Top of ENTRIES PROVIDED

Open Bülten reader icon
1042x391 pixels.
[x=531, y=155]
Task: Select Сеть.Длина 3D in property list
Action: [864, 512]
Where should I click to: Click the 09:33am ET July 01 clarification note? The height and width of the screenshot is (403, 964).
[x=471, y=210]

Bottom of ENTRIES PROVIDED
Top of ENTRIES PROVIDED

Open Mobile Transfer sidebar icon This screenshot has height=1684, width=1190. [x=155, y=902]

Bottom of ENTRIES PROVIDED

• REQUIRED ACTION:
Please copy every line in the entries where "icon" appears.

• RESPONSE AREA:
Open Bülten reader icon
Open Mobile Transfer sidebar icon This screenshot has height=1684, width=1190. [x=155, y=902]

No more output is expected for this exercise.